[[ TEXT SECTION open ]]

Insufferable stink is raising hackles in Southside

You could call it Eau de Sewer but to Southside residents the odours wafting through their neighbourhood this summer are no laughing matter; they're an insufferable stink that they demand the City fix ASAP. Revelstoke Current file photo
You could call it Eau de Sewer but to Southside residents the odours wafting through their neighbourhood this summer are no laughing matter; they’re an insufferable stink that they demand the City fix ASAP. Revelstoke Current file photo

By David F. Rooney

You could call it Eau de Sewer but to Southside residents the odours wafting through their neighbourhood this summer are no laughing matter; they’re an insufferable stink that they demand the City fix ASAP.

They are so upset that a dozen people went to the Engineering and Public Works Department yard on Victoria Road to complain in person.

“I’ve been in a lot of barnyards and nothing compares with the smell of human shit,” Jean Bensrud said at the meeting as she 12 other neighbourhood residents waited to talk with Mike Thomas, the City’s director of engineering and public works, and Darren Komonoski, the department’s operations manager.

[[ TEXT SECTION closed ]]

■ **APPLY WHAT YOU READ**
[1] Extract the passage of the Southside odor article between "They are so" and "department’s operations manager.", inclusive.
[2] Decide whether each statement agrees with the Southside odor article, answering yes or no and quoting the deciding words. (a) A dozen people went to the Engineering and Public Works Department yard on Victoria Road to complain in person. (b) Mike Thomas is the department's operations manager. (c) Residents want the City to fix the smell by next summer.
[3] Go on with the Southside odor article from the point where it stops.
The material that follows this article comes from a separate source.

[[ SOURCE MATERIAL open ]]

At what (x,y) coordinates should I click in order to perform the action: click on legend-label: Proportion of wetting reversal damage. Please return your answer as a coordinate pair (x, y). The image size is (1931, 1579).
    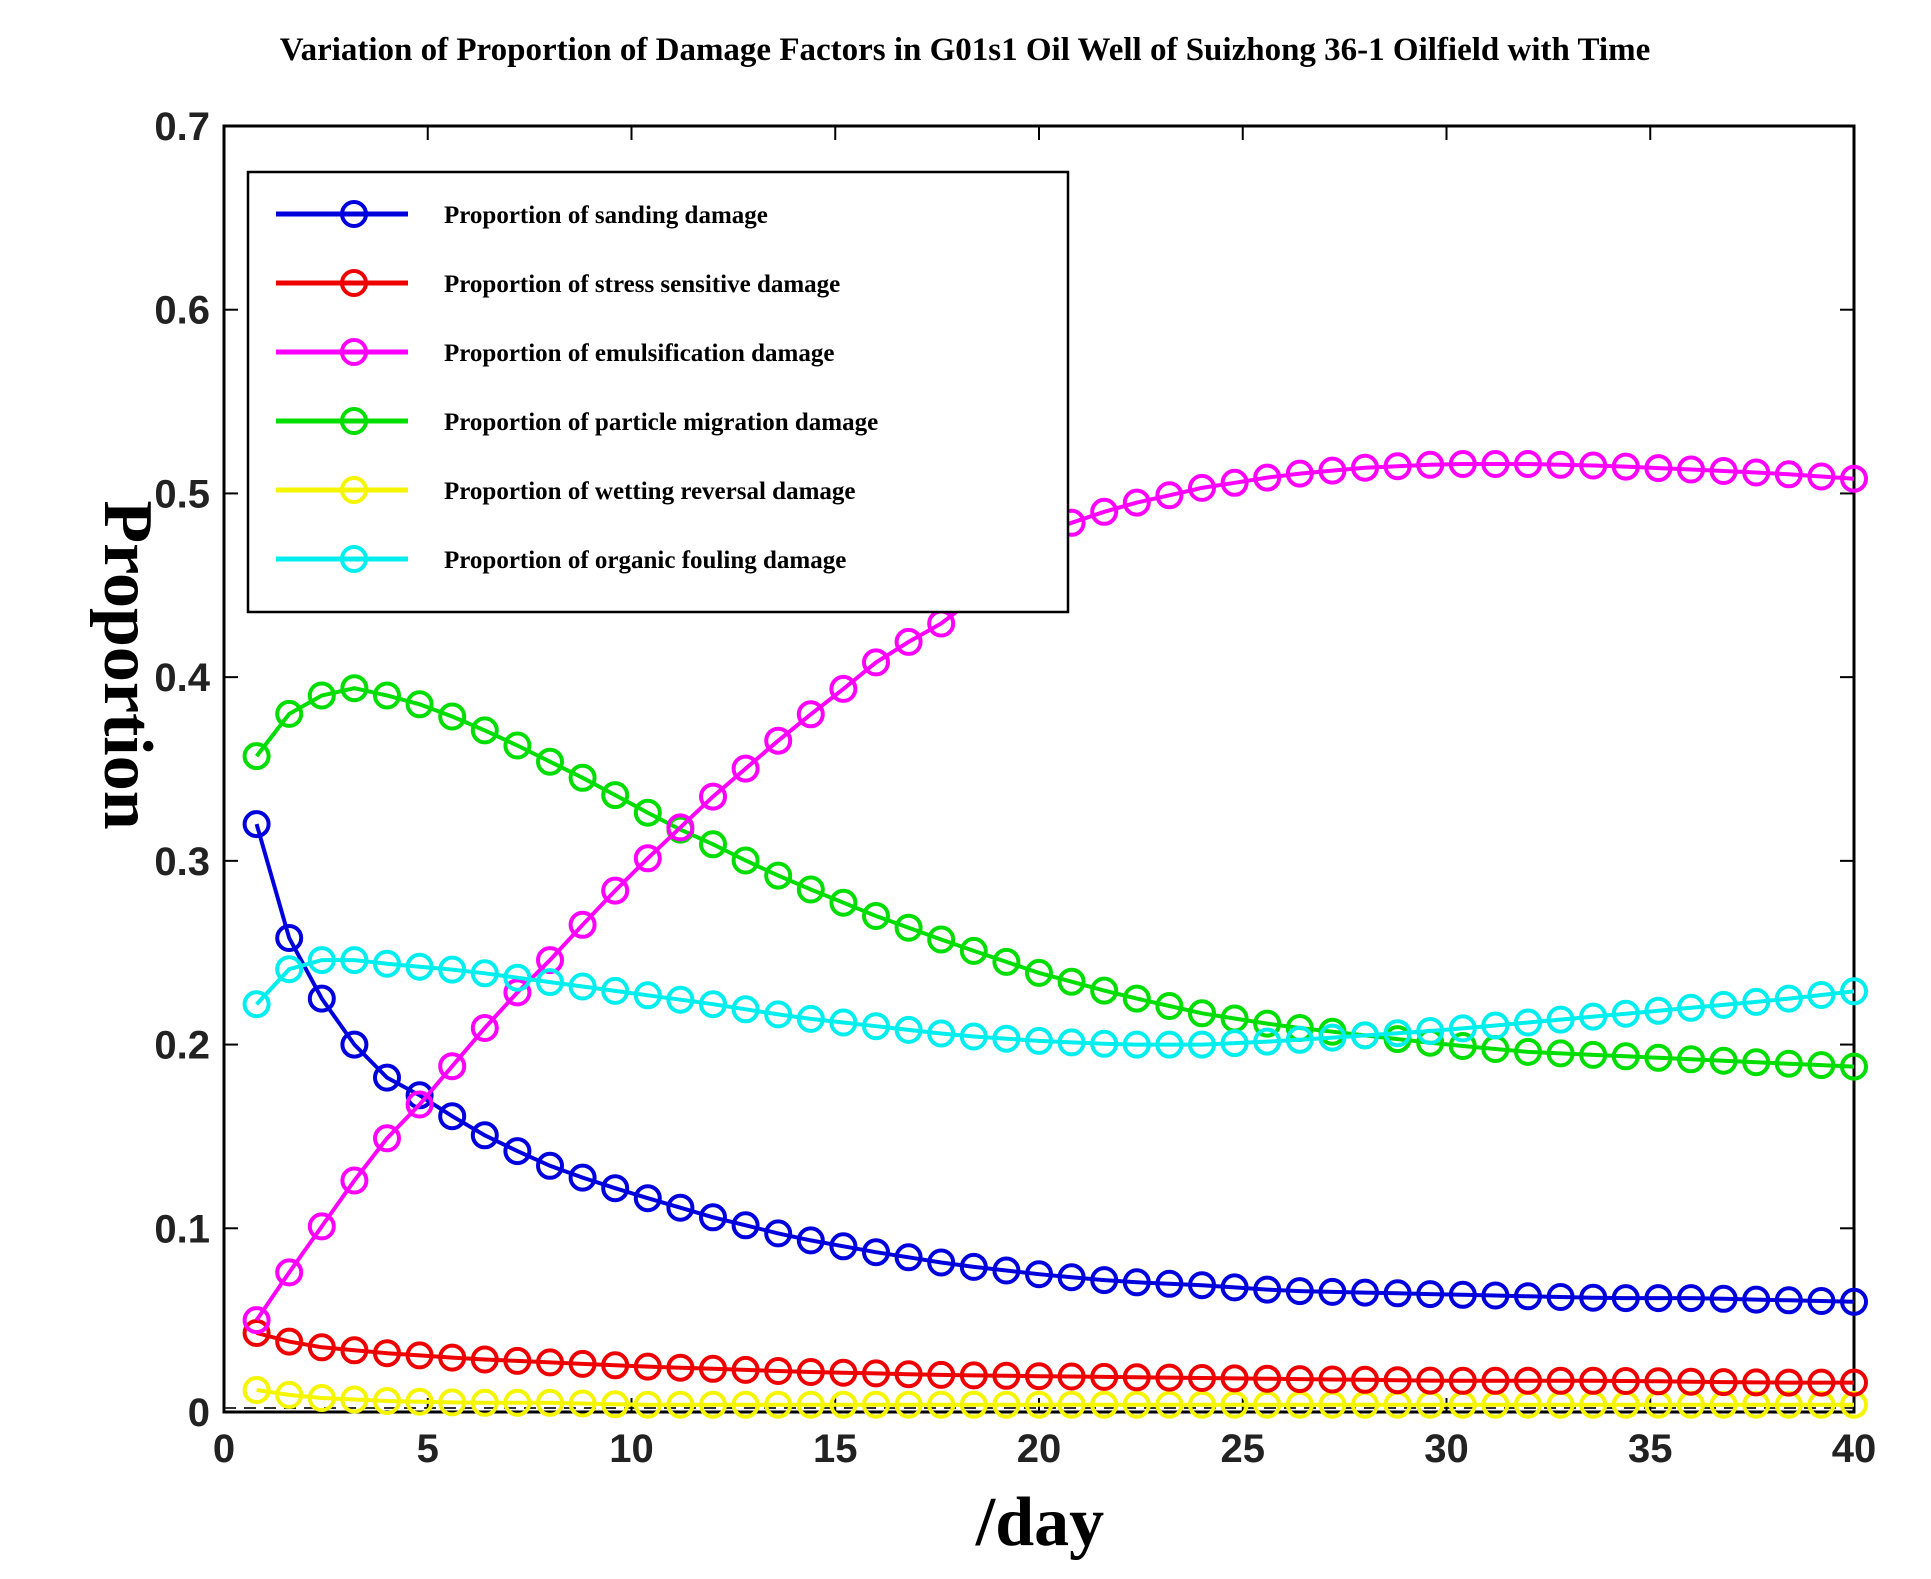
    Looking at the image, I should click on (650, 492).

[[ SOURCE MATERIAL closed ]]

■ **ANSWER LIST**
[1]
They are so upset that a dozen people went to the Engineering and Public Works Department yard on Victoria Road to complain in person.

“I’ve been in a lot of barnyards and nothing compares with the smell of human shit,” Jean Bensrud said at the meeting as she 12 other neighbourhood residents waited to talk with Mike Thomas, the City’s director of engineering and public works, and Darren Komonoski, the department’s operations manager.

[2]
(a) Yes: "a dozen people went to the Engineering and Public Works Department yard on Victoria Road to complain in person"
(b) No: "Mike Thomas, the City’s director of engineering and public works"
(c) No: "they demand the City fix ASAP"

[3]
“People talk about second-hand smoke,” said Deb Thibeault. “I’d rather smell second-hand smoke than smell what’s blowin’ in the wind. It’s disgusting.”

Those comments pretty much sum up what people from Oscar Street all the way to Ninth Street have to say about the odour coming from the municipal sewage-treatment plant on Power House Road. What ticks off some people even more than the stench itself is the fact that public complaints seem to be an annual occurrence dating back at least 15 years.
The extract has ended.